Mendelssohn soll in einem hohen Grade gegen mich aufgebracht und erbittert seyn;
die ganze Berlinische Clique mit ihm. Ich konnte mir dieses, nachdem ich die Mor-
genstunden gelesen hatte, leicht vorstellen. Daß sich der Geist der piæ fraudis,
der dieses Geschlecht regiert, in dem Grade blos geben würde, hatte ich nicht vermu-
thet. Gegenanstalten habe ich noch keine gemacht. Weiß auch nicht, wie ich sie
machen soll. Sage mir Deine Meynung. Daß Du Theil an der Sache, und an
meiner Lage dabey nimmst, freut mich tief in der Seele, und intereßiert
mich mehr, als alles was ich sonst persönlich dabey haben mag.

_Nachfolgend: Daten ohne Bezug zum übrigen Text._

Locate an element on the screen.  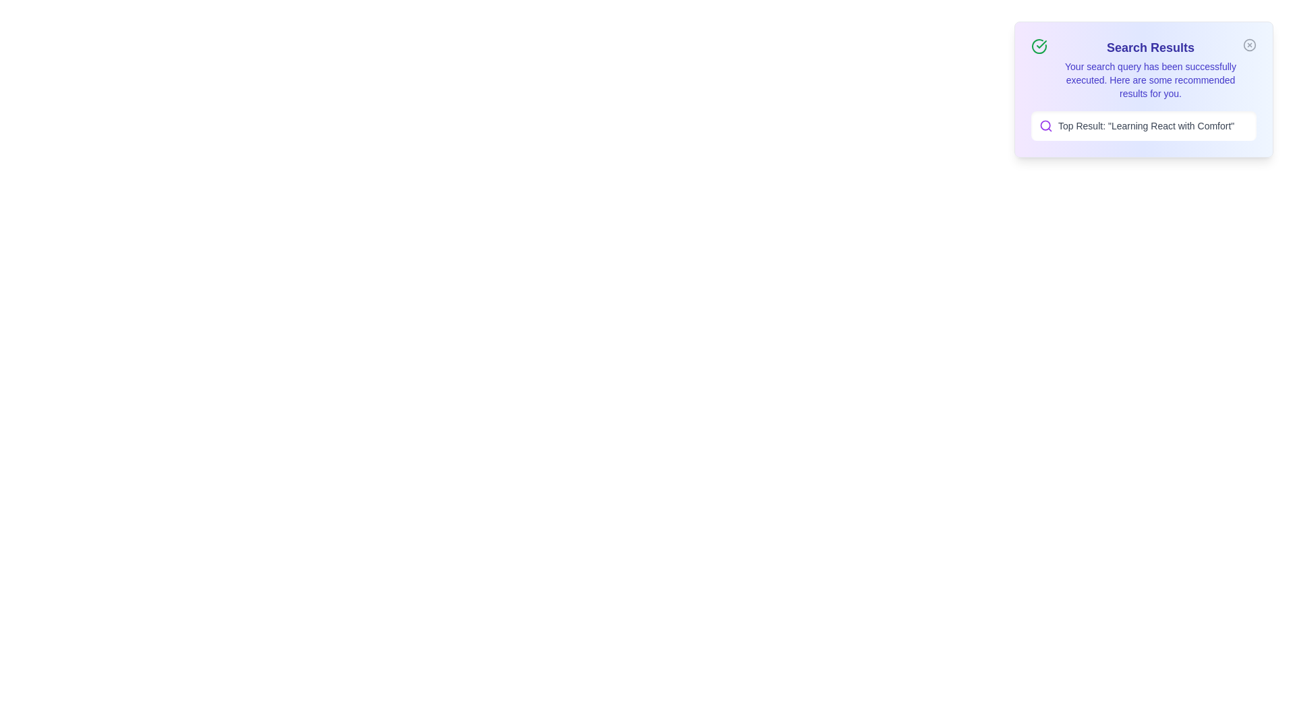
the top result text to interact with it is located at coordinates (1143, 125).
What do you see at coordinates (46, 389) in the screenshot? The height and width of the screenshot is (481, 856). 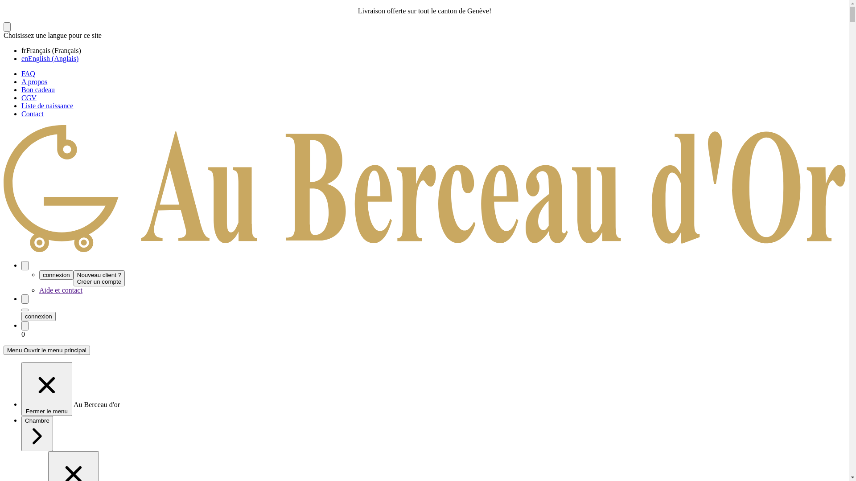 I see `'Fermer le menu'` at bounding box center [46, 389].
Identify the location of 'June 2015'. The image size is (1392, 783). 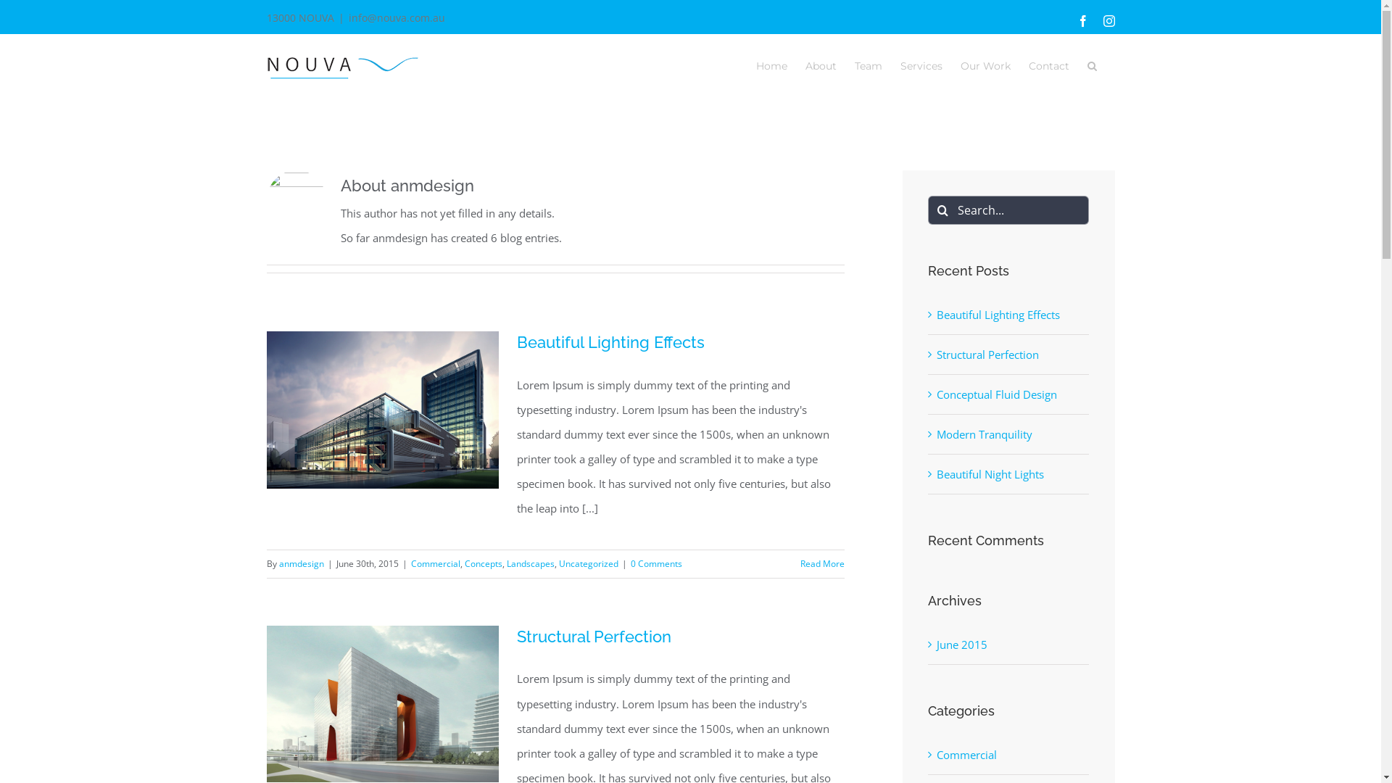
(961, 643).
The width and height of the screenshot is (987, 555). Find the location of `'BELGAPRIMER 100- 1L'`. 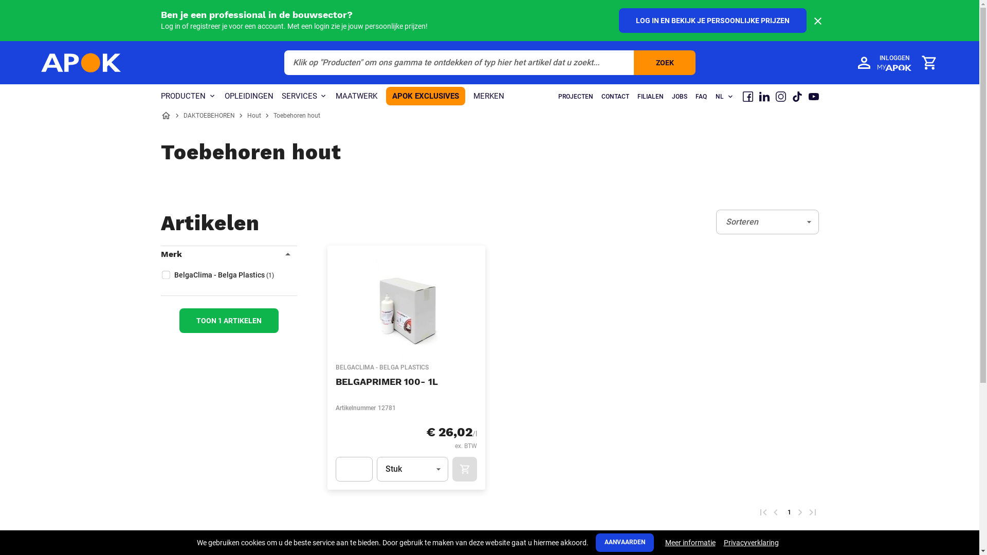

'BELGAPRIMER 100- 1L' is located at coordinates (335, 381).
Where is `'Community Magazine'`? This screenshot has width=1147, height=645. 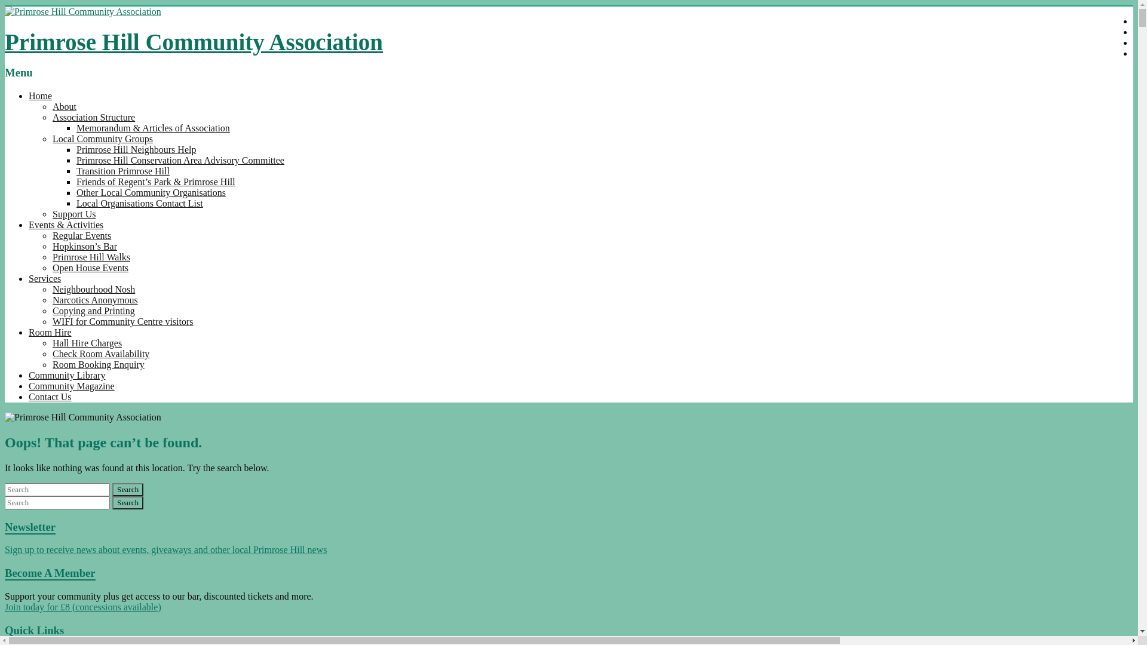
'Community Magazine' is located at coordinates (71, 386).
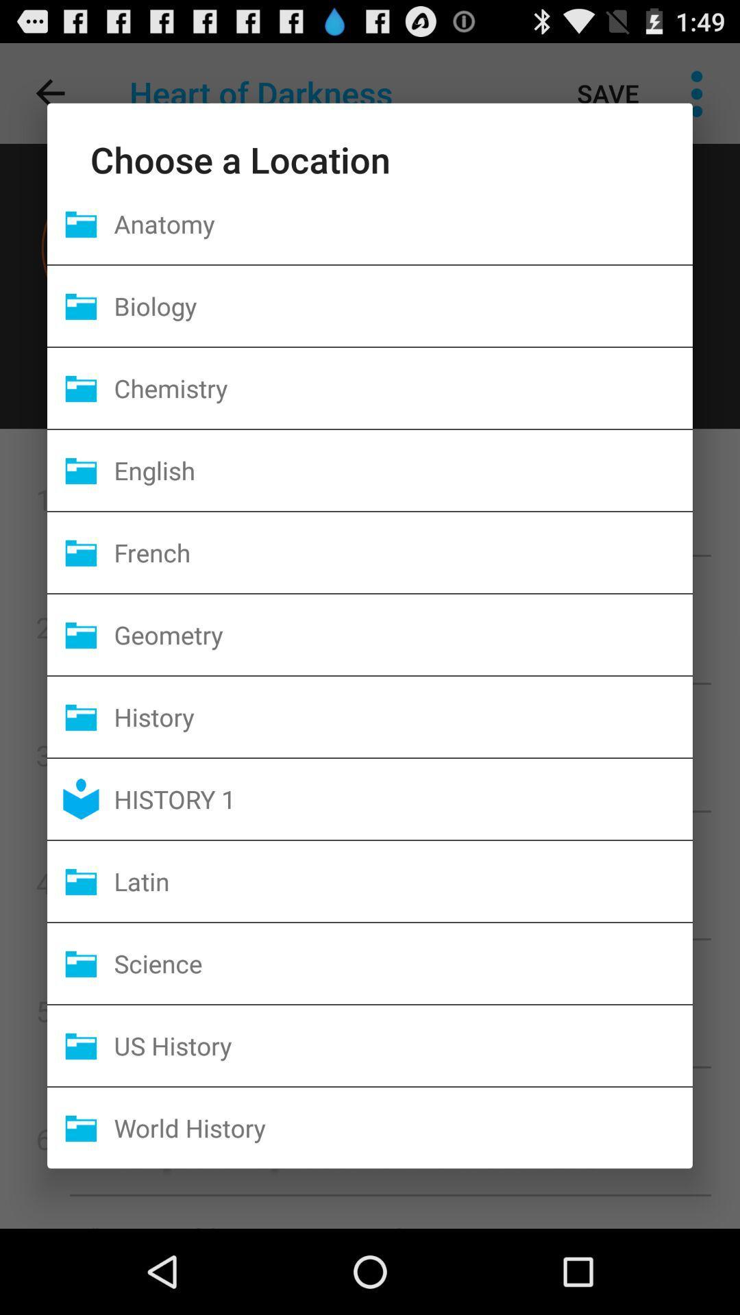 The image size is (740, 1315). What do you see at coordinates (402, 962) in the screenshot?
I see `the science item` at bounding box center [402, 962].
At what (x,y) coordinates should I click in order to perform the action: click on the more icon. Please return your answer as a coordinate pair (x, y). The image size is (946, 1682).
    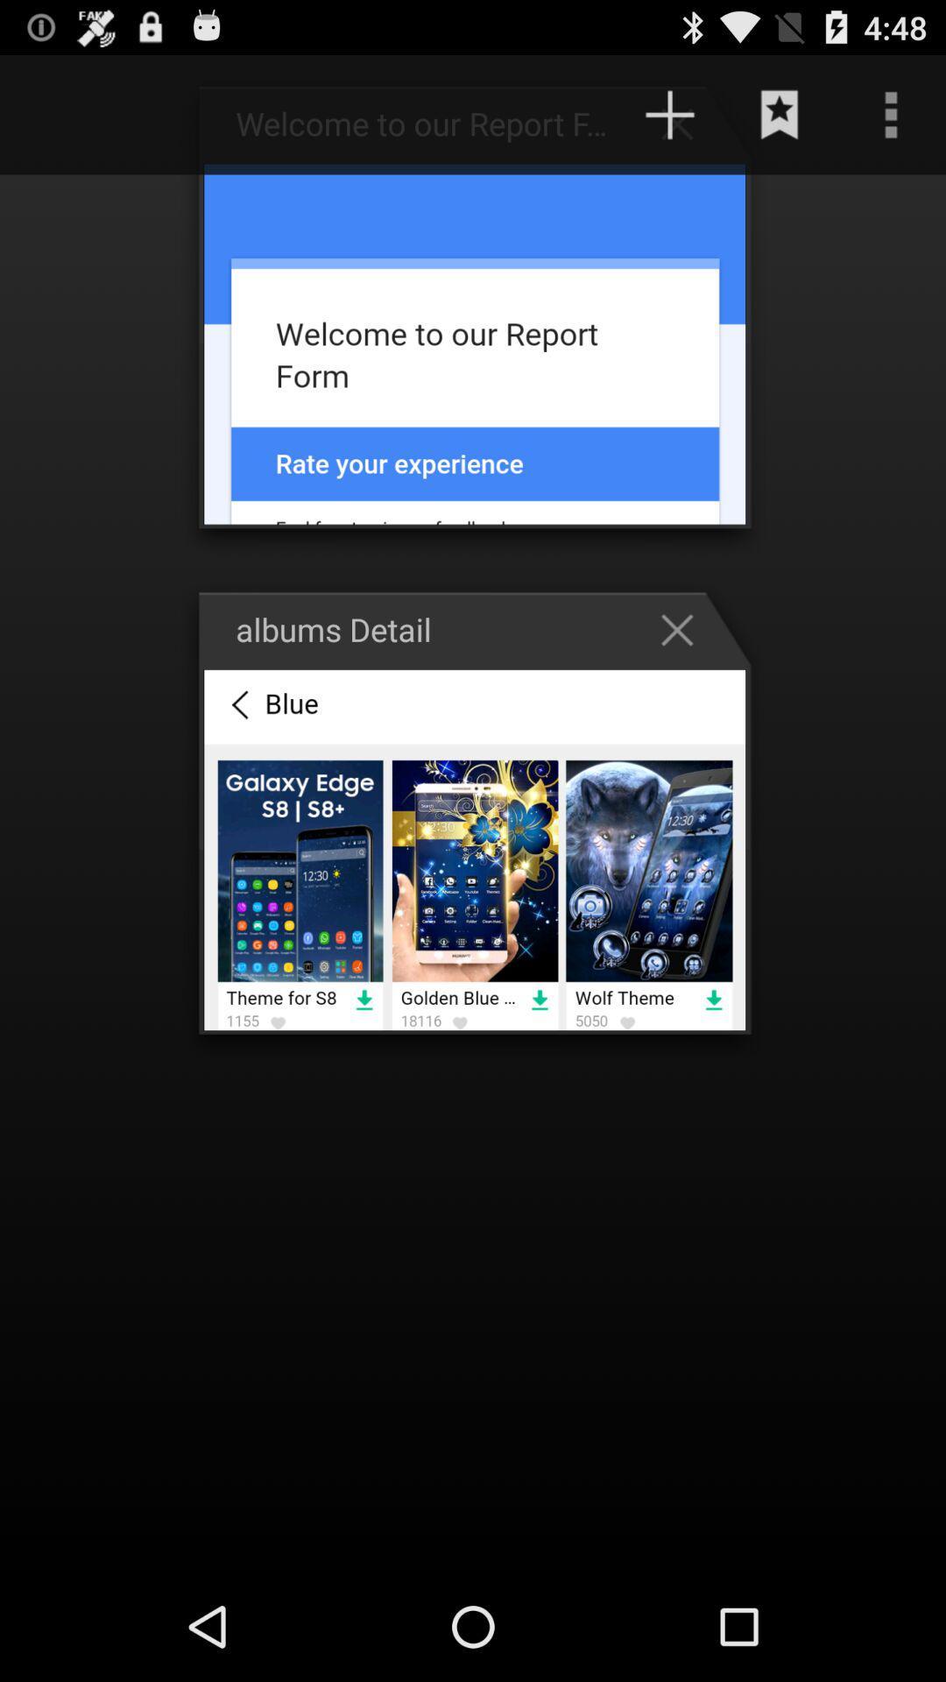
    Looking at the image, I should click on (891, 122).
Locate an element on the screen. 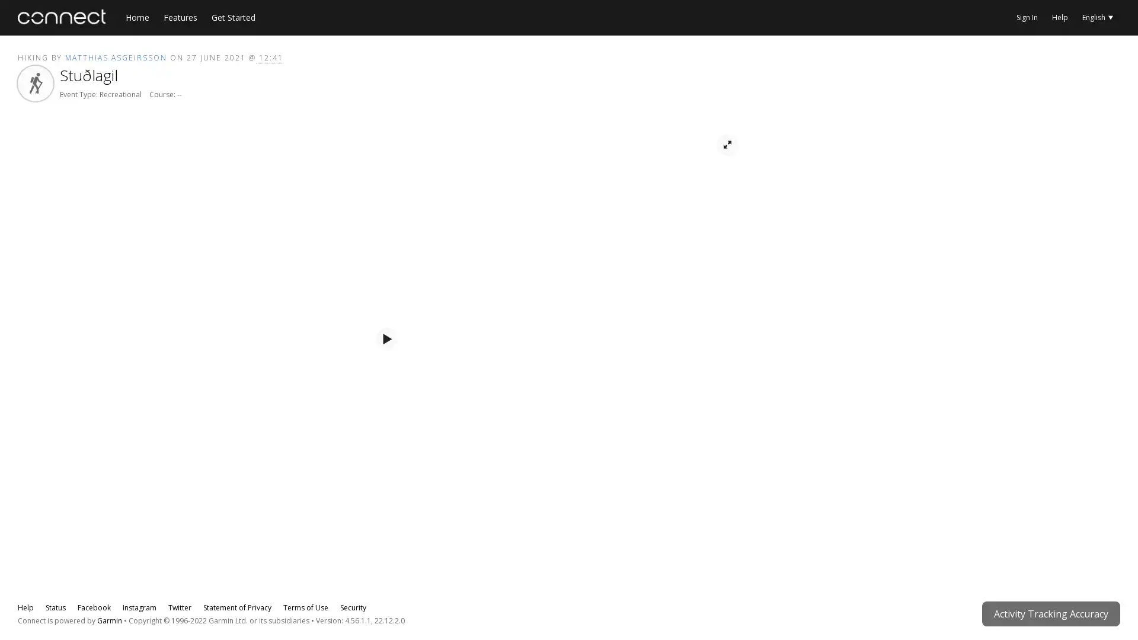 This screenshot has height=640, width=1138. Expand is located at coordinates (733, 468).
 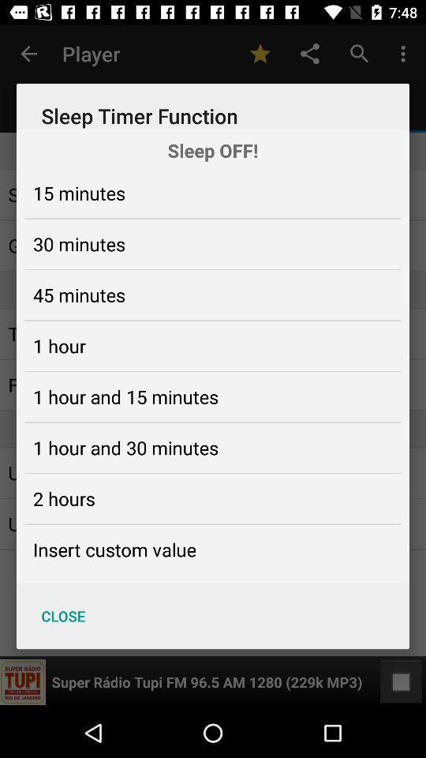 What do you see at coordinates (114, 549) in the screenshot?
I see `icon above close icon` at bounding box center [114, 549].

S:  GSA 51/II,2 St. 40 (Abschrift von J. H. Schenk)  D:  JacobiI 4, Nr. 1288  B : 1785 Dezember 1 (WA IV 7, Nr. 2201)  A : 1786 Januar (WA IV 7, Nr. 2256) 


1785 Dezember 13
Dank für G.s Brüderliches Schreiben. - Die Rabbinischen Vorlesungen (M. Mendelssohn, "Morgenstunden oder Vorlesungen über das Dasein Gottes", 1786) habe er vor Langenweile nicht zu Ende gelesen. Seine Äußerungen dazu fänden sich in der Beilage mit einem Brief der Elise (Reimarus). Mendelssohn habe sein 14., 15. und 17. Hauptstück geschrieben, obwohl, wie nun jedermann erfahre, alles schon in J.s Schrift ("Über die Lehre des Spinoza in Briefen an den Herrn Moses Mendelssohn", 1785) enthalten und ihm bekannt gewesen sei. Mendelssohn habe dennoch Lessing als einen Apostel der Providenz, als einen Märtyrer der reinen Gottesverehrung dargestellt. J. bittet hierzu um G.s Meinung. - Über Widerstände in Hamburg gegen die Veröffentlichung einer von M. Claudius verfaßten Anzeige und einer Rezension über J.s Schrift. Die Anzeige liege bei, vielleicht könne Wieland sie aufnehmen. - Hamann stimme J. zu und rate, sich in dem Streit nur Mendelssohn zu stellen. - Ob G. die Ausführungen Mendelssohns über das System des Spinoza nicht auch abgeschmackt und elend finde? Mendelssohn müsse es nicht der Mühe werth gehalten, den Spinoza selbst zur Hand zu nehmen, da Leibnitz und Wolf schon über ihn entschieden hatten, was J. an zwei Textvergleichen nachzuweisen sucht. Mendelssohns mangelndes Verständnis des Spinozismus äußere sich darin, daß er dem Gott des Spinoza einen Schöpfungsakt zuschreibe. - J. beschäftige sich seit Herbst wieder mit Kant und habe vor, ihn von Grund auf zu illustrieren. Diese Arbeit und F. Hemsterhuis (? Übersetzung) sollten gegen die Berliner/treffliche Dienste leisten. Beide seien Glaubens Helden, obgleich Kant nicht einmahl das Daseyn einer Materiellen Welt glauben wolle. Kant lehre, wie Hamann geäußert habe, nur seine Leser, [...] nicht sich selbst.
1785 Dezember 14
Kant habe J.s Schrift ("Über die Lehre des Spinoza") gelesen und sei mit dem Vortrage und dem ganzen Inhalt der Aufgabe sehr zufrieden gewesen. Mendelssohn habe J. die Rabbinischen Vorlesungen übersandt, wie auch J. ihm seinen "Spinoza" geschickt habe. Mendelssohn und seine Berliner Anhänger seien sehr gegen J. aufgebracht./ Daß sich der Geist der piae fraudis, der dieses Geschlecht regiert, in dem Grade blos geben würde, hatte ich nicht vermutet. J. habe noch keine Gegenmaßnahmen getroffen und bitte dazu um G.s Meinung.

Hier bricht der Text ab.